*Problems to work on*
**A)** From the article on Erdoğan and the media crackdown, copy word for word the part starting at "President Erdoğan, speaking" and ending at "organization operating there.".
**B)** Translate this sentence from the article on Erdoğan and the media crackdown into Spanish: "Turkey will have a snap vote on Nov. 1 due to the political parties' failure to establish a coalition government following the June 7 general election."

═════ Provided passage

In a development that came as confirmation of the claims of Turkish whistleblower Fuat Avni, who on Tuesday revealed plans by President Recep Tayyip Erdoğan to launch a massive crackdown on critical media outlets in the country ahead of a snap vote slated for November, President Recep Tayyip Erdoğan on Wednesday hinted at the possibility of closing down some media organs in the country on the grounds that they support terrorism.
Fuat Avni, who has a long and credible track record of predicting political developments, claimed in a series of tweets on Tuesday that President Erdoğan gave the order for a massive crackdown on critical media outlets just ahead of the parliamentary election in November.
Turkey will have a snap vote on Nov. 1 due to the political parties' failure to establish a coalition government following the June 7 general election.
The whistleblower said on his Twitter feed, which has more than a million followers, that President Erdoğan is disturbed by the footage of relatives of slain security force members expressing outrage against the government in funerals. He said Erdoğan had believed his "flawless ruse" would not be noticed.
Turkey has been witnessing an escalation of violence over the past weeks particularly in the country's Southeast where many soldiers and police officers have fallen victims to the Kurdistan Workers' Party (PKK) terrorism.
President Erdoğan, speaking at one of his regular meetings with muhtars (local headmen) at his presidential palace in Ankara on Wednesday, complained that some circles were being tolerant to the activities of the terrorist PKK in Turkey, adding that they would face severe sanctions if they were in a European country and showing the same attitude toward a terrorist organization operating there.

══════════
═════ Extracted entries

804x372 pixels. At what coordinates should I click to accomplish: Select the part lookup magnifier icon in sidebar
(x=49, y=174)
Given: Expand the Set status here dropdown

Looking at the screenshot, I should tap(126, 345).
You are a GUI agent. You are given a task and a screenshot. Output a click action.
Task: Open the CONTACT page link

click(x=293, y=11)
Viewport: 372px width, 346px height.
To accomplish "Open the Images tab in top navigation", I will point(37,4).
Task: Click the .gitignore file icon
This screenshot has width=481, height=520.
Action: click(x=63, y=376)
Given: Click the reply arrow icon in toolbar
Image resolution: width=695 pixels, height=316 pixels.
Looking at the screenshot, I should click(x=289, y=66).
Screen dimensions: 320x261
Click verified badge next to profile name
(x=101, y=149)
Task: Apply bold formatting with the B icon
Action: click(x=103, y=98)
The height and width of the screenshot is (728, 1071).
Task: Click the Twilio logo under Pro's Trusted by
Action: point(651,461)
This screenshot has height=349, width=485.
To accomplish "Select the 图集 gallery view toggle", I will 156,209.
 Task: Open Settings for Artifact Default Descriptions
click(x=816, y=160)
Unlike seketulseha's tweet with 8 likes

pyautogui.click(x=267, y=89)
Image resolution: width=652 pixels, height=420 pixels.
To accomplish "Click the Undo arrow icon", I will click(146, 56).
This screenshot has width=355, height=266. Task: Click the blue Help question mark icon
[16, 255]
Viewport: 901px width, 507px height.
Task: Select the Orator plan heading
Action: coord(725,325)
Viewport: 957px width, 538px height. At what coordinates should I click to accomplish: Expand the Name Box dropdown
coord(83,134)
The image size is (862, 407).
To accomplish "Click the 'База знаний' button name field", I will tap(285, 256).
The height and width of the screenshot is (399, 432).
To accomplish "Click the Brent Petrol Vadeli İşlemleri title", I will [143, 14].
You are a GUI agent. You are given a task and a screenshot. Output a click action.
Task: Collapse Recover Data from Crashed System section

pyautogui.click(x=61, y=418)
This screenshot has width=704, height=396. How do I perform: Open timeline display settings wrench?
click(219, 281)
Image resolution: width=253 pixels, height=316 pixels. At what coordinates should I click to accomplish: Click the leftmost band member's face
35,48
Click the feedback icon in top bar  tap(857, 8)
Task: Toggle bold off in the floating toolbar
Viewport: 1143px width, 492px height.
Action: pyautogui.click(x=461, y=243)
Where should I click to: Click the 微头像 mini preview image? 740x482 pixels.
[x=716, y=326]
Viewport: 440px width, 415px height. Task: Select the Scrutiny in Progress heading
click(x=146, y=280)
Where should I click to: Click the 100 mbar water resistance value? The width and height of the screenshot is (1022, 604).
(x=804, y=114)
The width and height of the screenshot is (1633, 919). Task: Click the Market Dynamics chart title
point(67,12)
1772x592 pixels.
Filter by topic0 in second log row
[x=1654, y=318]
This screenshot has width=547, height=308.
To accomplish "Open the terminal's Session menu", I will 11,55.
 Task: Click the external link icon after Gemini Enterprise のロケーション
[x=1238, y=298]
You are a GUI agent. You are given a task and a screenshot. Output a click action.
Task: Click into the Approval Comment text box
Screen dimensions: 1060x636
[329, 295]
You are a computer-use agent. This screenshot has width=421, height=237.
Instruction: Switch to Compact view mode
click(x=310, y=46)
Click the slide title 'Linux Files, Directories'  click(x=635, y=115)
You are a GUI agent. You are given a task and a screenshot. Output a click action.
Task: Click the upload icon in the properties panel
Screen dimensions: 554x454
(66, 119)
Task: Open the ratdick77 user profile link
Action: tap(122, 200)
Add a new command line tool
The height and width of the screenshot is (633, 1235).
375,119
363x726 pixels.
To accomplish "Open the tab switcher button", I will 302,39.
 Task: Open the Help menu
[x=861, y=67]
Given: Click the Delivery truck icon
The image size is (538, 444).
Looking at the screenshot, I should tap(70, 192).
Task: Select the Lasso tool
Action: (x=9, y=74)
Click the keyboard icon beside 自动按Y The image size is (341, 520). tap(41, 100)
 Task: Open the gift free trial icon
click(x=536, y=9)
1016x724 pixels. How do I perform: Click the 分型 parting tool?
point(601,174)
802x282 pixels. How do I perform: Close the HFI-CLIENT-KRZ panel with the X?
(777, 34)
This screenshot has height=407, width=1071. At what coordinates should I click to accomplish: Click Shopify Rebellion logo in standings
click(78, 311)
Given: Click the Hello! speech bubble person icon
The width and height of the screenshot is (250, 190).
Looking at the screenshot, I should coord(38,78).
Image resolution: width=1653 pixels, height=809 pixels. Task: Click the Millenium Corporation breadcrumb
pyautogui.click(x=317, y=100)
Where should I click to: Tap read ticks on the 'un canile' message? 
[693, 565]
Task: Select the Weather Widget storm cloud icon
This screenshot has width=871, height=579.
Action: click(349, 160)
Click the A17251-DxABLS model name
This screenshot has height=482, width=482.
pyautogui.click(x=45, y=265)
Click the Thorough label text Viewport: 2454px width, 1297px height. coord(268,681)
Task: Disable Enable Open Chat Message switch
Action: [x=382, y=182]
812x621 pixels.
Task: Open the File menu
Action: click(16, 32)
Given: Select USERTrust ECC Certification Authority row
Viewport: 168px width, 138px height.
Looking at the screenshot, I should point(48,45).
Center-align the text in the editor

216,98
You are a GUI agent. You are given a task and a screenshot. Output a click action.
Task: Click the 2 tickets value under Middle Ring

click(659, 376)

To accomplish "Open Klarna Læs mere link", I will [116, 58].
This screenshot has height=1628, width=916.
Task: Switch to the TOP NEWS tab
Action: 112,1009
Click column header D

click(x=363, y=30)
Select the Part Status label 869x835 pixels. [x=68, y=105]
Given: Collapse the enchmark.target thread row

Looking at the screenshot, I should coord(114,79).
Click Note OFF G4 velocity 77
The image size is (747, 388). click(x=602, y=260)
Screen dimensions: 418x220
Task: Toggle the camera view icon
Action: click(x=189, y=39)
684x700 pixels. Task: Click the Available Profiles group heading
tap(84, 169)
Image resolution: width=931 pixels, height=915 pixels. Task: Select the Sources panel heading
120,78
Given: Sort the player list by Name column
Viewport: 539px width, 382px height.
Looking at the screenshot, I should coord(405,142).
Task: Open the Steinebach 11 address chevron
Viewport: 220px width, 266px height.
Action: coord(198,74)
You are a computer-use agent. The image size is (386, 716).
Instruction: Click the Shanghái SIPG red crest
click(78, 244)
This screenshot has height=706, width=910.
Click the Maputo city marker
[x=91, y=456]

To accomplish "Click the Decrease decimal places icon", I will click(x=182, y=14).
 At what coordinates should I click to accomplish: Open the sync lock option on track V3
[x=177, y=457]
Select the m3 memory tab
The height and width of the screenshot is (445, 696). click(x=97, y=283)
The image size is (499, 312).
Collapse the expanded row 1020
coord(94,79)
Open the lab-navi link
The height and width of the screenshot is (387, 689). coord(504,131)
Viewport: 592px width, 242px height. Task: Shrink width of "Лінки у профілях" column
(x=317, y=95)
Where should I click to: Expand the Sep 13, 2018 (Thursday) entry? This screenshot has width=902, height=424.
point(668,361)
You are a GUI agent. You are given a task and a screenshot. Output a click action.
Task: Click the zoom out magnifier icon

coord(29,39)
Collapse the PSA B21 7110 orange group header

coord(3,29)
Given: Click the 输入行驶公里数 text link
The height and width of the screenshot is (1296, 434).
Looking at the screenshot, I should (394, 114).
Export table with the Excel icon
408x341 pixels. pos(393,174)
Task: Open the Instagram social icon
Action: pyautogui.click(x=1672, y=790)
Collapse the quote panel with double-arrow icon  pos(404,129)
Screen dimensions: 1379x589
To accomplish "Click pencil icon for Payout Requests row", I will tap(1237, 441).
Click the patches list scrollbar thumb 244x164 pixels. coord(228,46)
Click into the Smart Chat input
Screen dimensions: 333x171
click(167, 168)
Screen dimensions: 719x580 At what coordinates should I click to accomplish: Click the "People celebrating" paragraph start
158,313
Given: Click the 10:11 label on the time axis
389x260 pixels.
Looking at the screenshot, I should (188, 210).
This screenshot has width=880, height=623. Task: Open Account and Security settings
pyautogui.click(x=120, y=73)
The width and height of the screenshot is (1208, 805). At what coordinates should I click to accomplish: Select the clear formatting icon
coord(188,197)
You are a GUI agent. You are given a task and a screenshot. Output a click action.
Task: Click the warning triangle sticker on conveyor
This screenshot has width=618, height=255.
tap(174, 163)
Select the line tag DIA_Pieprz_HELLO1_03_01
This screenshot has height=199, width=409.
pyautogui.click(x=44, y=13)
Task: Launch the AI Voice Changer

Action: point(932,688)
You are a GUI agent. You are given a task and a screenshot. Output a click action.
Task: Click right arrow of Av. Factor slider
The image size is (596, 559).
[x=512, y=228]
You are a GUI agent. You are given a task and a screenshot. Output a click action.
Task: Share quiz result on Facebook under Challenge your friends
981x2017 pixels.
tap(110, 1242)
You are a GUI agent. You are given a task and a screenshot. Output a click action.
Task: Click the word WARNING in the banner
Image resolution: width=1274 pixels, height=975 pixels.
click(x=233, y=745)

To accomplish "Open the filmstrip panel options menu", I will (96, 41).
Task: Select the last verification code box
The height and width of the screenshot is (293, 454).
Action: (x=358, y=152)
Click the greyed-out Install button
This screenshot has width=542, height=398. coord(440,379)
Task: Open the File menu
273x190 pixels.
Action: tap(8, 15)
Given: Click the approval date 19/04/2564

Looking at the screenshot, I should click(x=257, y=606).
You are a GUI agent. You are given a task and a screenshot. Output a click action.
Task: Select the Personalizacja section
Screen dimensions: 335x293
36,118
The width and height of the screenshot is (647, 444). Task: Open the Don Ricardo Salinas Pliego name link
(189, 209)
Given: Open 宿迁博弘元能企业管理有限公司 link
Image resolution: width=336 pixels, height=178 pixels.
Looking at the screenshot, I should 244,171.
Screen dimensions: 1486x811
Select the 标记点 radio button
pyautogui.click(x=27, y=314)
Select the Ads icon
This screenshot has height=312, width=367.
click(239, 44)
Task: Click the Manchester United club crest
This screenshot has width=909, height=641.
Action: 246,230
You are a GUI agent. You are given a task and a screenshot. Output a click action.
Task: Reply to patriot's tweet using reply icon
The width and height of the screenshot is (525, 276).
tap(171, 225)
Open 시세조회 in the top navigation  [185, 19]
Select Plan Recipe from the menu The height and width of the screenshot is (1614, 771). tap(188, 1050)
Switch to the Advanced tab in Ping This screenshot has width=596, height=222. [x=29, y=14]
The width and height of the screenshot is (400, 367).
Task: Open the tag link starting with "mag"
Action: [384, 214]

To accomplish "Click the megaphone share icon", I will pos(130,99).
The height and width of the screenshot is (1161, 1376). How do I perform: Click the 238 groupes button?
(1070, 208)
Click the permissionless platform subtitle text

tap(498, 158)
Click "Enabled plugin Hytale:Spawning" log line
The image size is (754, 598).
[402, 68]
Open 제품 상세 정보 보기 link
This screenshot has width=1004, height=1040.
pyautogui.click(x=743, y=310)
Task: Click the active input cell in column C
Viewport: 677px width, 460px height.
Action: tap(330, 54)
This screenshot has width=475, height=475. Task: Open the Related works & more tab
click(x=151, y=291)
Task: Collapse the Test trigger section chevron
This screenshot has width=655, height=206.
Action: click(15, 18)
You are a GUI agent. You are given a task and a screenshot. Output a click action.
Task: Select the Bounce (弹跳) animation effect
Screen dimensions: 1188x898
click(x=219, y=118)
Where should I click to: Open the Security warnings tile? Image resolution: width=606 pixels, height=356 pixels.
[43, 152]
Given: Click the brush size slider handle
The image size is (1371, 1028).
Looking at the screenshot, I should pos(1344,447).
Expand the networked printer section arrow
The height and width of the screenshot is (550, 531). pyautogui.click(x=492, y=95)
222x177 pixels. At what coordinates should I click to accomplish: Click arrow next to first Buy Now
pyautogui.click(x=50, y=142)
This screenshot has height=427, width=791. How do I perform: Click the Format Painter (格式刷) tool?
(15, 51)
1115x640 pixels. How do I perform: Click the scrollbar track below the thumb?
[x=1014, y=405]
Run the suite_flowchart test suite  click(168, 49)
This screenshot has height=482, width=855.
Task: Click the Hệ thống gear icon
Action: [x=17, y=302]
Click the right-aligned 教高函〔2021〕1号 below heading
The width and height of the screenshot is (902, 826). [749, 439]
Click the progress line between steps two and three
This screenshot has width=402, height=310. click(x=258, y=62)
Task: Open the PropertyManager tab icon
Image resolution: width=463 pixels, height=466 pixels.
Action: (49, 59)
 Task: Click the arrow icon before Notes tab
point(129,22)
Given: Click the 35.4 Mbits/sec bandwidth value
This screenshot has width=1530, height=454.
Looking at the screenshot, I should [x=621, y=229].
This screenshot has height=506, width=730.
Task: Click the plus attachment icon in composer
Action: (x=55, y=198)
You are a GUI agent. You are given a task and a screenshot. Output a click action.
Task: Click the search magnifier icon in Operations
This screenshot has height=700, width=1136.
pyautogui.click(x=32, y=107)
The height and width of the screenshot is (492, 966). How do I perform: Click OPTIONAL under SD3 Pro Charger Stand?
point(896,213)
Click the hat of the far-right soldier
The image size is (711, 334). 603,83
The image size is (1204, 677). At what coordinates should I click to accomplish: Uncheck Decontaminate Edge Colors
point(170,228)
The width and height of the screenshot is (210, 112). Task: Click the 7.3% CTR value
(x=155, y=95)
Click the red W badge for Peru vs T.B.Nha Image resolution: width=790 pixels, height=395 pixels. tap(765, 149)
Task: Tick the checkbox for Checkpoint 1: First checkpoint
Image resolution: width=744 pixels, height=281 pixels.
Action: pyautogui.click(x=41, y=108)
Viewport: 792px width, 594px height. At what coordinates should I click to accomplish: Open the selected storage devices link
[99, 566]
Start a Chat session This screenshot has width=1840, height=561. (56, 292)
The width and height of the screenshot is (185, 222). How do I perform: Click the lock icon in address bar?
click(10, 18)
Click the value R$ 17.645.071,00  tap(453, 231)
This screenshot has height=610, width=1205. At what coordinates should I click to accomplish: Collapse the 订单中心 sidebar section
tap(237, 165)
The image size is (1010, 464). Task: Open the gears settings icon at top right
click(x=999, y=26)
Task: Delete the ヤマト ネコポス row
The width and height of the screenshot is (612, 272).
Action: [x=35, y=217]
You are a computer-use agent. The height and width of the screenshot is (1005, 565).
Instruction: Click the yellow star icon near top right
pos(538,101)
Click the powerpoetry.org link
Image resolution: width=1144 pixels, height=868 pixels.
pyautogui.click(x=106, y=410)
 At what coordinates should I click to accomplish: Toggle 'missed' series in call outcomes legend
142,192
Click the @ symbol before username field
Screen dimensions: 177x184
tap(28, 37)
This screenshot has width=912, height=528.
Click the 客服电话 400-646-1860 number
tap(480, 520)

══════════

*Solved tasks*
**A)**
President Erdoğan, speaking at one of his regular meetings with muhtars (local headmen) at his presidential palace in Ankara on Wednesday, complained that some circles were being tolerant to the activities of the terrorist PKK in Turkey, adding that they would face severe sanctions if they were in a European country and showing the same attitude toward a terrorist organization operating there.

**B)** Turquía celebrará elecciones anticipadas el 1 de noviembre debido al fracaso de los partidos políticos en formar un gobierno de coalición tras las elecciones generales del 7 de junio.